Anthony Zhou

Psychology, Economics, Programming, or anything interesting.

The Third Bowl: Building Online Communities Centered Around Connection

The loneliness problem, Social Networking 2.0, and the promise of better digital connection.

Obesity, smoking, and alcohol are the typical targets of a United States Surgeon General. Dr. Vivek Murthy, however, realized that, outside of these well-publicized dangers, many of the problems he saw in practice stemmed not from any physical ailment but from the lack of human connection--from loneliness. In his time as Surgeon General of the United States, he helped bring loneliness to the forefront of the global medical conversation, popularizing the statistic that loneliness can be "as damaging to health as smoking 15 cigarettes a day."

Last year, Dr. Murthy published a book about the topic: Together: the Healing Power of Human Connection in a Sometimes Lonely World. The book covers everything from the Men's Shed movement to screen time, but one of his particularly striking ideas is the Third-Bowl Society.

What is a Third-Bowl society? Murthy asks us to imagine collectivist cultures (such as those prominent in East Asia) as a deep and narrow bowl. Everyone is packed tightly together, with community support built into the system, but those who don't fit into the rigid expectations of such a society feel constricted. Individualist cultures, like the United States right now, are like a shallow and wide bowl: each individual has plenty of space to explore their identity, but we often find ourselves lacking adequate social connection.

Murthy presents an alternative to these two undesirable options, in the form of a "Third Bowl." This, he imagines, is a culture where each person is appreciated for their unique identity, but also has a strong network of social support to lean on. In Together, he goes on to explain how cities like Anaheim have fostered Third Bowl cultures by actively valuing kindness.

It's truly heartwarming to see physical communities coming together over missions of kindness, but, as I read, I wondered whether digital connection could be engineered to produce the same effect. After all, the promise of the social internet was that anyone, anywhere, could find a community for themselves. While this dream has come true for some groups, others are left treading water in a world of shallow Facebook friendships.

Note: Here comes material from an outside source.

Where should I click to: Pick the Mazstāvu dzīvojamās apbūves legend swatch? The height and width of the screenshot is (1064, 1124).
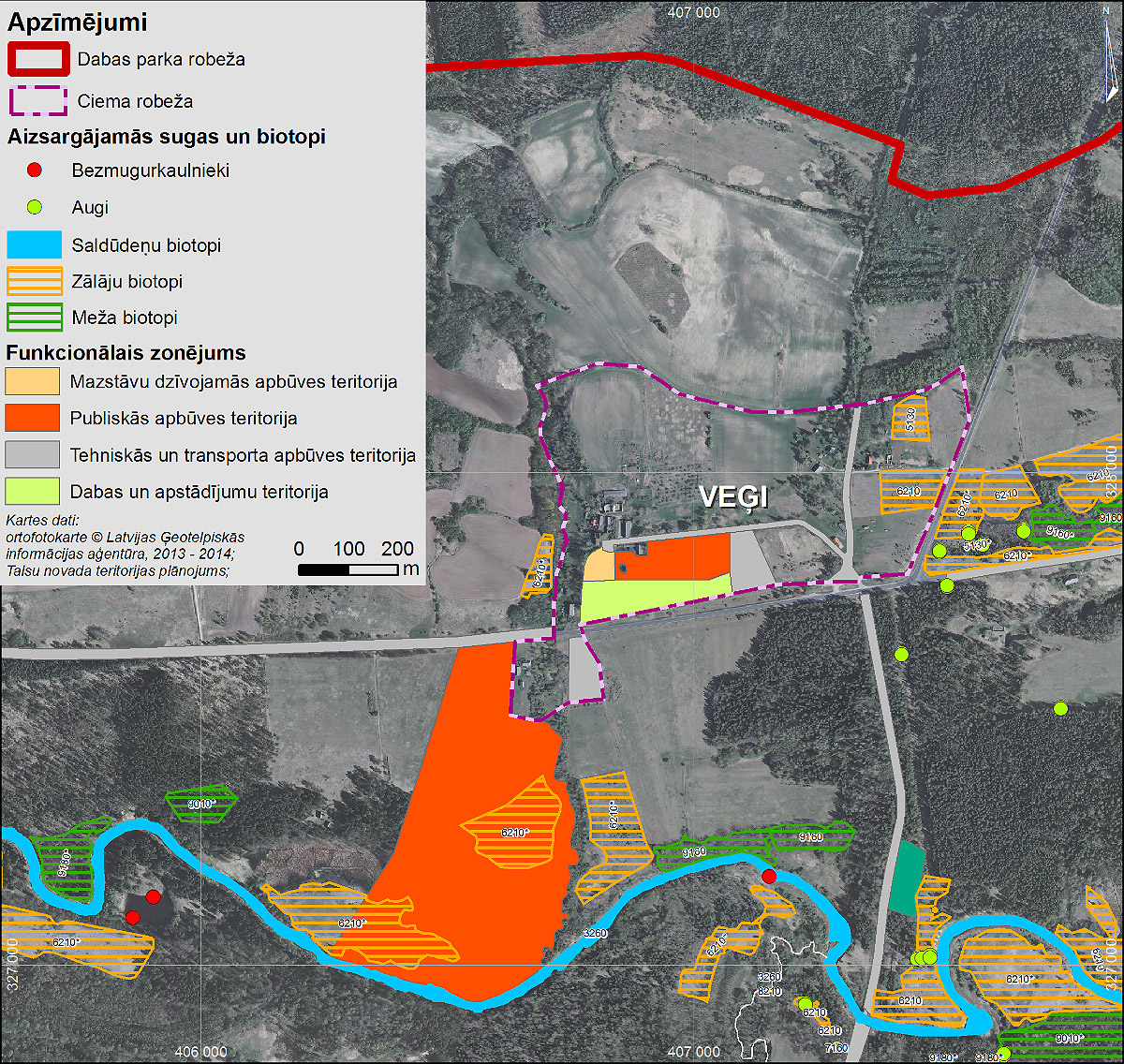(x=33, y=382)
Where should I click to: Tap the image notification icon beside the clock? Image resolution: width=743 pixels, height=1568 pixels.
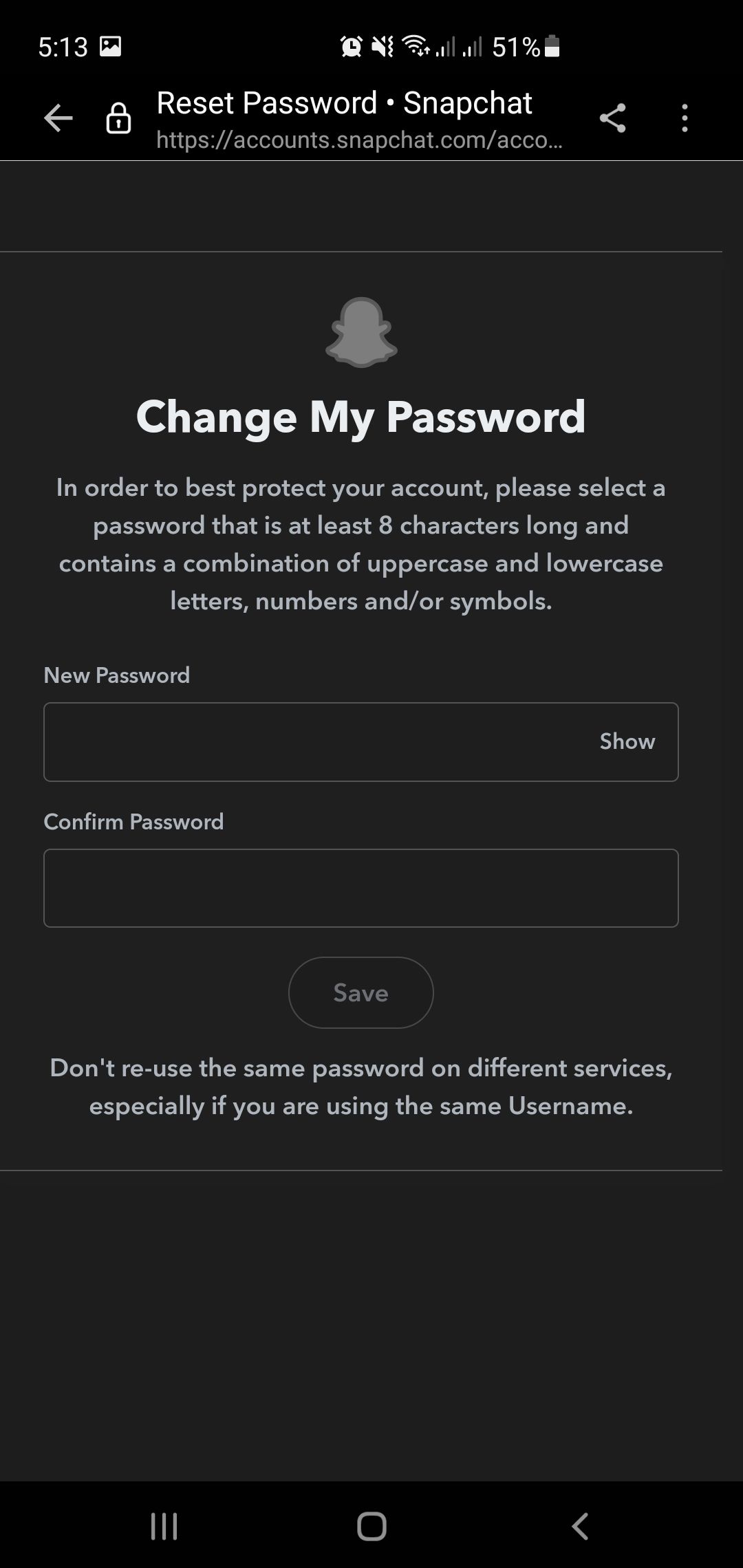coord(111,47)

In my quest to understand the failings of the social internet, I found solace in an unexpected place. Ben Thompson runs a blog and newsletter called Stratechery, where he publishes insights on tech trends and business strategy. He recently wrote an article describing Social Networking 2.0, which explains how v1 digital products--the ones that simply copy what already exists online--devolved into a world of hateful tweets and professionally produced content. Social Networking 2.0, meanwhile, is online connection that draws on the unique benefits of digital technology. Facebook, for example, has embraced this trend by investing in apps like Messenger and WhatsApp, which create smaller, more trusting groups, centered on friendship rather than engagement. These groups are often centered around interests--anything from fly fishing to real estate investment--that allow us to explore and be appreciated for the many sides of ourselves.

Messenger and WhatsApp are certainly a step in the right direction, but they mostly reflect an enhancement of existing connections with digital technology. They enable us to deepen our connections with the people we already met in person. But is it possible to go the opposite way? To form connections digitally, and bring them into our physical lives?

There are two major barriers to this sort of social connection: first, the norms of online connection are generally set up as ephemeral interactions--likes, retweets, and comments--that are not conducive to long-term friendship. Second, there's just so much choice--out of the billions of people on the internet, how do you find the five or six individuals who can become your closest circle of friends?

I believe that, with conscious effort, we can readily surmount these barriers. We can develop online communities centered around kindness and long-term connection, designing systems to give each individual trusted friends who support their unique identity. Even within existing social networking platforms, we can work to establish norms of kindness and support, as if we are all neighbors in Anaheim. By adopting ideas from Third Bowl cultures, we can create a future where digital technology helps us to form real and deep friendships, and, as Dr. Vivek Murthy would say, to embrace the healing power of human connection in a sometimes lonely world.